Erst in Thailand und dann auch in Malaysia wurden im Mai Massengräber entdeckt, in denen die Leichen von Hunderten von geflüchteten Rohingya aus Burma und Migranten aus Bangladesch liegen sollen. Gleichzeitig waren viele Tausend Rohingya, die versuchten in völlig untauglichen Booten und ohne ausreichende Vorräte und medizinische Versorgung, über das Meer zu fliehen, in Seenot. Sie versuchen die Küsten von Thailand, Malaysia oder Indonesien zu erreichen. Sowohl die Opfer aus den Massengräbern als auch die auf See befindlichen Flüchtlinge sind Opfer von Menschenhändlern. Doch sie sind auch das Opfer des Regimes in Burma, der menschenverachtenden Politik der Nachbarländer und der unzureichenden Hilfe der internationalen Staatengemeinschaft.

* _AUFGABE 1_:
Gib aus dem Lesetext über die Rohingya-Flüchtlinge alles von "Erst in Thailand" bis hinunter zu "der internationalen Staatengemeinschaft." wortgetreu wieder.

* _DATENSATZ_:
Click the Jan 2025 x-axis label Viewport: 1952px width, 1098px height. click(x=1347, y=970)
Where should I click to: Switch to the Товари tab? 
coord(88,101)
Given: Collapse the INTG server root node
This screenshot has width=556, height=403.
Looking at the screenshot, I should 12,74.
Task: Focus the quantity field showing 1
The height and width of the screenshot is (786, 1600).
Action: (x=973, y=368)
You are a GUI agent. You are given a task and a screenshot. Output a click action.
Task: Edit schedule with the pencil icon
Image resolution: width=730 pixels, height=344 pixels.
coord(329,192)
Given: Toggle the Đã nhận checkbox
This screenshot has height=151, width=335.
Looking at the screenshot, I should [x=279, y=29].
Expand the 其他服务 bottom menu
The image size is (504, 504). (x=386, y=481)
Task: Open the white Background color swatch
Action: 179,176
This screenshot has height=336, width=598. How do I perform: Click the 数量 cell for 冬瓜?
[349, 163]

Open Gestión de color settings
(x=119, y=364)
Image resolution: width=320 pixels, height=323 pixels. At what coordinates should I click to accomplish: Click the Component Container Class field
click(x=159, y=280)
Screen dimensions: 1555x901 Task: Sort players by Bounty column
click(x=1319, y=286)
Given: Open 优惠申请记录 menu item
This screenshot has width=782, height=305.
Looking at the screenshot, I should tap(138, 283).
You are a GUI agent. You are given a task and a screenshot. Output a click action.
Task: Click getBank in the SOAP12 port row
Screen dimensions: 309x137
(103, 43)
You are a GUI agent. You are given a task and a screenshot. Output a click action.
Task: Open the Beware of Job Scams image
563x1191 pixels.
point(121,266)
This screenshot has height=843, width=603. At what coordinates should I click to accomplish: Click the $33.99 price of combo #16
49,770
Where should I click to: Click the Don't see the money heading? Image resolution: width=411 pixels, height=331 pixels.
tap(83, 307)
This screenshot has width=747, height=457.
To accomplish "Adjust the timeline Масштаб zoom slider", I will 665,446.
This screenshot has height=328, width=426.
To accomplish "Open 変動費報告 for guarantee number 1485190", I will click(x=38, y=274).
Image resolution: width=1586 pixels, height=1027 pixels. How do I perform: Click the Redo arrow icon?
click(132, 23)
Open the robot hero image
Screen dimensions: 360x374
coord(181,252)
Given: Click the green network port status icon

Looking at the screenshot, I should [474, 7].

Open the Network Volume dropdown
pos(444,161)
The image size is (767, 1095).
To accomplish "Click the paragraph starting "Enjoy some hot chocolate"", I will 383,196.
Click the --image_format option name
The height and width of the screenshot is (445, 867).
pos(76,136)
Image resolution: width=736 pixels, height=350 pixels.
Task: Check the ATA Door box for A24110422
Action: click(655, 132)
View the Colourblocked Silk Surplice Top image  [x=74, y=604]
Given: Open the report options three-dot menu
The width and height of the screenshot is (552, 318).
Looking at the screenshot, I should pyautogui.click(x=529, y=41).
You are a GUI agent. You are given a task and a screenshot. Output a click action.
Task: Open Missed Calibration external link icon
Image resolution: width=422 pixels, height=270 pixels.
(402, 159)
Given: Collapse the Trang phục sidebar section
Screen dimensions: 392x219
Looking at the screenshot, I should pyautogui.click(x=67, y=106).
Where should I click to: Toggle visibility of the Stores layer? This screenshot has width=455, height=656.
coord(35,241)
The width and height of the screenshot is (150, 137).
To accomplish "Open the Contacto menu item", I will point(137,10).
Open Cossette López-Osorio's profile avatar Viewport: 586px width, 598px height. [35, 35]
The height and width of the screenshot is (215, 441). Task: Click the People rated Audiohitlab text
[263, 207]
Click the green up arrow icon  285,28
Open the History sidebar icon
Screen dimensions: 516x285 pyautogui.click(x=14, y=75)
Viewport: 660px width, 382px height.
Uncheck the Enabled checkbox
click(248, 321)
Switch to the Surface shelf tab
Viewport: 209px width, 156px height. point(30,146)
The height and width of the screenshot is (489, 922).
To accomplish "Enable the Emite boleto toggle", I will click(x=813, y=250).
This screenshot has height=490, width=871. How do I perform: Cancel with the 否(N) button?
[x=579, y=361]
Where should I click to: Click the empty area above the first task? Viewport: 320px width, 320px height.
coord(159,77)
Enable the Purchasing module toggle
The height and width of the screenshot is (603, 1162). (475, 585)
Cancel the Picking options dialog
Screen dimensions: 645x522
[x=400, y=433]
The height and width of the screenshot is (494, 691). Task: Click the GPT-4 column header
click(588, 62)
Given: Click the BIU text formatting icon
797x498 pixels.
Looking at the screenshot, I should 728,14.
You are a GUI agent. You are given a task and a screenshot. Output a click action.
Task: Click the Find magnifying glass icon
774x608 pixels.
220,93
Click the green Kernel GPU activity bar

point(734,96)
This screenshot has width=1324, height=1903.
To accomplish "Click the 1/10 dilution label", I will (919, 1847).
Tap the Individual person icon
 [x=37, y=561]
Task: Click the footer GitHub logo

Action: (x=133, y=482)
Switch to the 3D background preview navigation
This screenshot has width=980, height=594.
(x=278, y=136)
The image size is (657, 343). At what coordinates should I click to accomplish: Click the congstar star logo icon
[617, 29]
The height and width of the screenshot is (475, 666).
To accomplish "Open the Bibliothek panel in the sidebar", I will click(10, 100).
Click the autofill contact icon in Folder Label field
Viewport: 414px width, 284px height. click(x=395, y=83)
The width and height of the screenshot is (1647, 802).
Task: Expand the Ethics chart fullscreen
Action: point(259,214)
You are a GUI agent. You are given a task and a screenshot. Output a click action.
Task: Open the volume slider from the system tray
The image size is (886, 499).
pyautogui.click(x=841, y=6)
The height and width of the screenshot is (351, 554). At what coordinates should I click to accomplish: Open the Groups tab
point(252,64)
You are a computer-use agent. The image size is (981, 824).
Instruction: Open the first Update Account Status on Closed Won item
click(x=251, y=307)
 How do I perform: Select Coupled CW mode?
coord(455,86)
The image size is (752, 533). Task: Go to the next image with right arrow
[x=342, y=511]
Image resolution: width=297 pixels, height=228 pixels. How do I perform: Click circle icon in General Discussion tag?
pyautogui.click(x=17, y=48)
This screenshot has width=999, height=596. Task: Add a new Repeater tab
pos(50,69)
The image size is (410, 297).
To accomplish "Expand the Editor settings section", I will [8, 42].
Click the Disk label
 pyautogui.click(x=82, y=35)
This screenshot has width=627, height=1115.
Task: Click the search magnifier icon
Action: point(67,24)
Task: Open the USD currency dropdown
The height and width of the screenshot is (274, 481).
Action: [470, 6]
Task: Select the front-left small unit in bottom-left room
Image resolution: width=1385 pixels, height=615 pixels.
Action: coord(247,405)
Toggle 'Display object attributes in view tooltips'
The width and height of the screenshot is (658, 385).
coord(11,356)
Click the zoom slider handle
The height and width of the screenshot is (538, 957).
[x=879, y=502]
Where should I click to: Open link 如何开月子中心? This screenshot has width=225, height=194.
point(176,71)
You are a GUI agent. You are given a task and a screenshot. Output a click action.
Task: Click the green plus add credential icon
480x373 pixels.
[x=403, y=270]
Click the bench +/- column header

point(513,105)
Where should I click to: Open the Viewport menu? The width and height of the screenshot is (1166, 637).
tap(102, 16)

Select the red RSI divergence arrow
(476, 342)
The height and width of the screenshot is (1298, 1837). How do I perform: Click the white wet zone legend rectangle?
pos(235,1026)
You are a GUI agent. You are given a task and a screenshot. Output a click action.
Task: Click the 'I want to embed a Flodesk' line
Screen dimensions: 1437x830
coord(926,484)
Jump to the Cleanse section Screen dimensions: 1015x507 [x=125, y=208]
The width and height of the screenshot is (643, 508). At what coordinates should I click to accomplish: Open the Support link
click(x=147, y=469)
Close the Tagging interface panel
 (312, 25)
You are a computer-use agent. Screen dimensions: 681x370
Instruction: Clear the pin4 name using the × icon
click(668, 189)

* _AUFGABE 2_:
Wandle die Zeilen oben von der Zeile mit "Given: Toggle the Đã nhận checkbox" bis hinunter zur Zeile mit "I will 383,196.", beide eingeschlossen, in eine nummerierte Liste um. Lass dabei Leerzeilen weg.

* _RICHTIGE AUSGABE 1_:
Erst in Thailand und dann auch in Malaysia wurden im Mai Massengräber entdeckt, in denen die Leichen von Hunderten von geflüchteten Rohingya aus Burma und Migranten aus Bangladesch liegen sollen. Gleichzeitig waren viele Tausend Rohingya, die versuchten in völlig untauglichen Booten und ohne ausreichende Vorräte und medizinische Versorgung, über das Meer zu fliehen, in Seenot. Sie versuchen die Küsten von Thailand, Malaysia oder Indonesien zu erreichen. Sowohl die Opfer aus den Massengräbern als auch die auf See befindlichen Flüchtlinge sind Opfer von Menschenhändlern. Doch sie sind auch das Opfer des Regimes in Burma, der menschenverachtenden Politik der Nachbarländer und der unzureichenden Hilfe der internationalen Staatengemeinschaft.

* _RICHTIGE AUSGABE 2_:
1. Given: Toggle the Đã nhận checkbox
2. This screenshot has height=151, width=335.
3. Looking at the screenshot, I should [x=279, y=29].
4. Expand the 其他服务 bottom menu
5. The image size is (504, 504). (x=386, y=481)
6. Task: Open the white Background color swatch
7. Action: 179,176
8. This screenshot has height=336, width=598. How do I perform: Click the 数量 cell for 冬瓜?
9. [349, 163]
10. Open Gestión de color settings
11. (x=119, y=364)
12. Image resolution: width=320 pixels, height=323 pixels. At what coordinates should I click to accomplish: Click the Component Container Class field
13. click(x=159, y=280)
14. Screen dimensions: 1555x901 Task: Sort players by Bounty column
15. click(x=1319, y=286)
16. Given: Open 优惠申请记录 menu item
17. This screenshot has width=782, height=305.
18. Looking at the screenshot, I should tap(138, 283).
19. You are a GUI agent. You are given a task and a screenshot. Output a click action.
20. Task: Click getBank in the SOAP12 port row
21. Screen dimensions: 309x137
22. (103, 43)
23. You are a GUI agent. You are given a task and a screenshot. Output a click action.
24. Task: Open the Beware of Job Scams image
25. 563x1191 pixels.
26. point(121,266)
27. This screenshot has height=843, width=603. At what coordinates should I click to accomplish: Click the $33.99 price of combo #16
28. 49,770
29. Where should I click to: Click the Don't see the money heading? Image resolution: width=411 pixels, height=331 pixels.
30. tap(83, 307)
31. This screenshot has width=747, height=457.
32. To accomplish "Adjust the timeline Масштаб zoom slider", I will 665,446.
33. This screenshot has height=328, width=426.
34. To accomplish "Open 変動費報告 for guarantee number 1485190", I will click(x=38, y=274).
35. Image resolution: width=1586 pixels, height=1027 pixels. How do I perform: Click the Redo arrow icon?
36. click(132, 23)
37. Open the robot hero image
38. Screen dimensions: 360x374
39. coord(181,252)
40. Given: Click the green network port status icon
41. Looking at the screenshot, I should [474, 7].
42. Open the Network Volume dropdown
43. pos(444,161)
44. The image size is (767, 1095).
45. To accomplish "Click the paragraph starting "Enjoy some hot chocolate"", I will 383,196.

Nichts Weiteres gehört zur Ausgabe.